Thursday, October 16, 2014

Why is that?

So much.... so much....
Earlier I was thinking about posting because I have been so stressed lately, so overwhelmed. I knew I had a lot on my mind that I had to get out on here, where my fingers meet the keyboard.
I had so much to vent about - money, Justin's job, fears, and thoughts. So much that has been too much on me the last few months. And then something came along to blow all of that out of the water - pretty much temporarily hitting me so hard that I've become stunned/numbed - about all those things I needed to vent about before. Now, it feels as if nothing matters, although; I know that's just my grief speaking.
I sent Liz a text today to get my update and some pictures - I got a lot more than I bargained for.
Flashback to my past. To my very first phone call with Liz and Nate. I remember listening to Liz cry. She was crying because she wanted a baby for a "very long" time. She was very very sad because they were told that they wouldn't be able to conceive. Not after her cancer treatments (from what I remember she told me). Crying, begging me to please choose them as the family I would give my son to. Please make her dream of becoming a mother true. Please help bring her out of the darkness which consumed her - her darkness about not being a mother and never being able to have a child.
Well, flash forward to today...

LOL JUST KIDDING !

I feel lied to, betrayed, misled, concerned about Bennett and jealous. 
Why to I feel these things? They TOLD ME they couldn't have ANY kids.
Twins. Fucking twins. Are you kidding me?! 
A huge reason why I chose them was because I wanted Bennett to be a single child. I feared him growing up in a household where he's the "adopted" one. I fear him being told he's not their "real" child. I fear him feeling like an outcast. I fear him feeling like they will love their REAL kids more. Or even treating him differently once their REAL children are born and casting him aside to feel abandoned, excluded, and like an outcast. 
I did this to him - forced this upon his life. I really hope he's happy one day and forgives me. 
And jealous because I always imagined my life as Liz's life. I imagined having these amazing parents - but turned out they weren't. I imagined my parents helping me with college and being supportive - turns out they never would do those things. I imagined getting married and having this beautiful wedding and traveling the world. I imagined having twins one day. Growing up I always carried twin dolls around - like they would one day be my destiny and I was practicing. Everything I DREAMED for my life - she has. She had this absolute perfect life that I always wished would be mine. But it's not and it never will be. Not only does she have the life I dreamed - she has my son. And she calls him HERS. 

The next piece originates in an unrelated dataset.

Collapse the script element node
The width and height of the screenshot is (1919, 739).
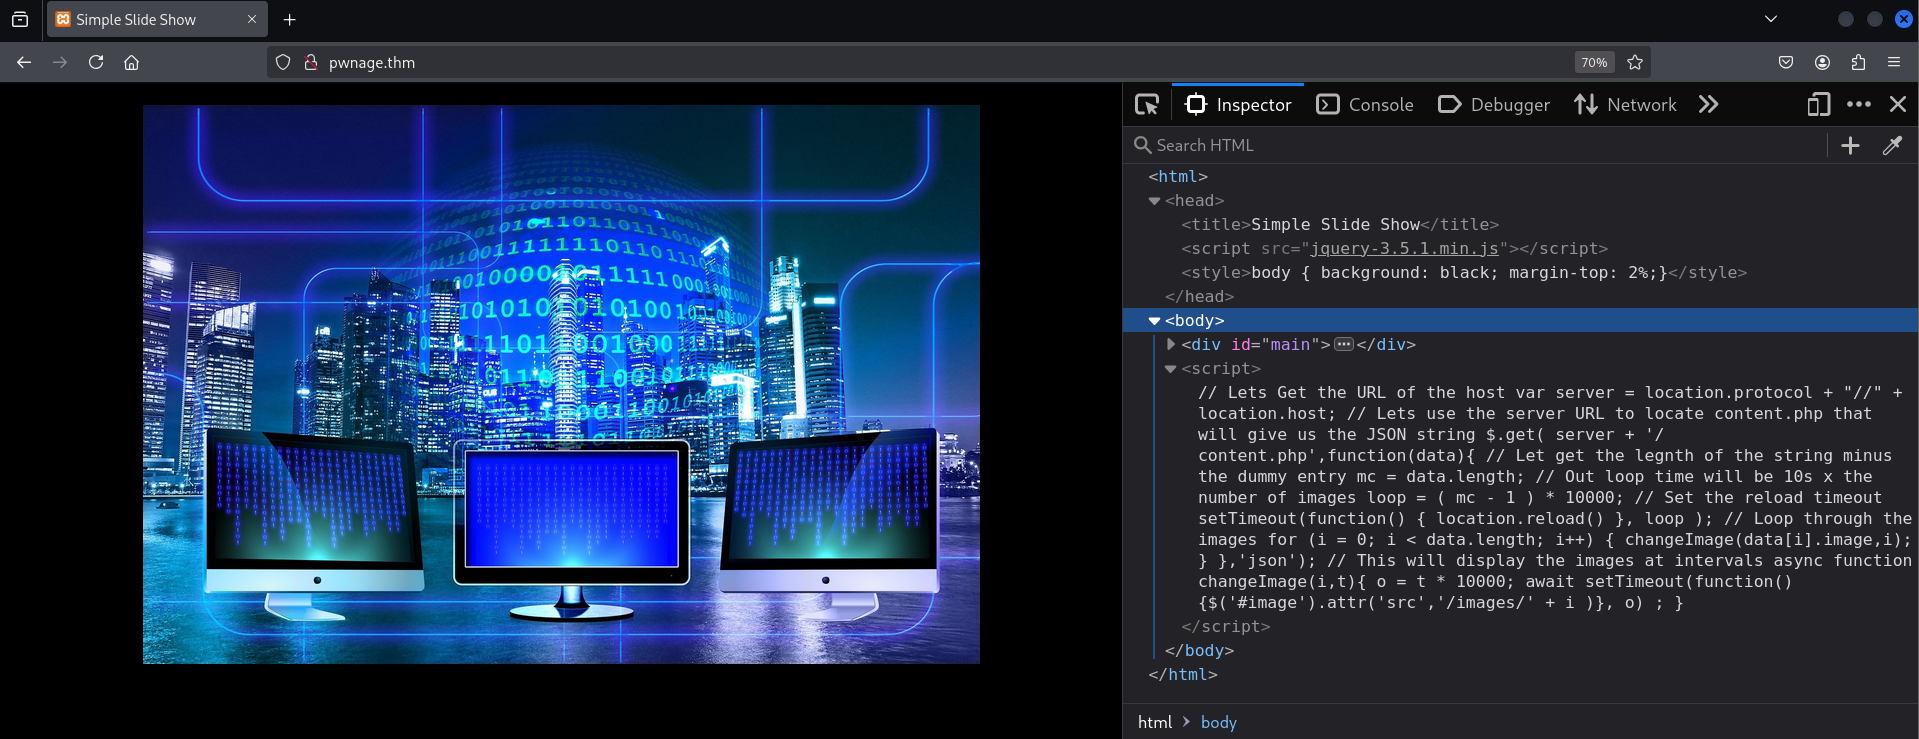[x=1171, y=369]
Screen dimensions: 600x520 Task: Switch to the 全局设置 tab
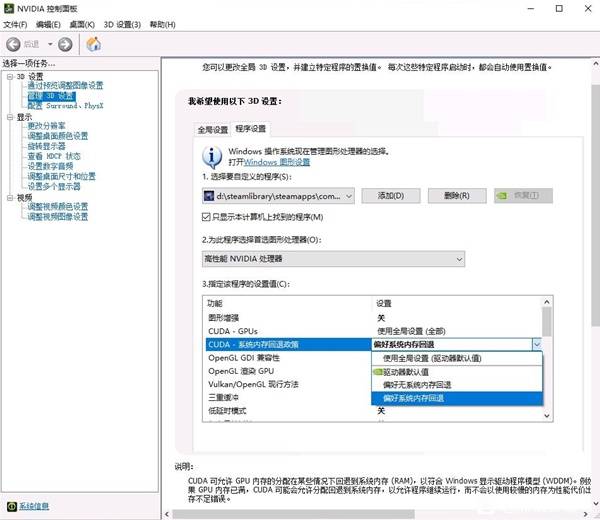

A part of me is yelling at me right now - my higher self. We want to be a better mother - but I feel so broken, I feel so much pain and hurt. I think I have to heal before I can be the mother I want to be. Because of my own issues I'm so on edge all the time and I get agitated and frustrated - and it's all because of this anxiety, sadness, and stress. My higher self just sort of shamed me. She said to me, "If you had spent half your time focusing on healing what you need to to be a better mother for Lailah and Noel as you have to heal from losing Bennett then maybe you'd be the mother you'd have been wanting to be. But your attention is in the wrong place at the wrong time." 
She has a point I guess. I know I need to focus on Lailah and Noel more and I am trying so hard. I need to just accept that Bennett is theirs and move forward. Not move ON but move forward. 

Life always wants to crush me, have you wondered like I have? "Why is that?"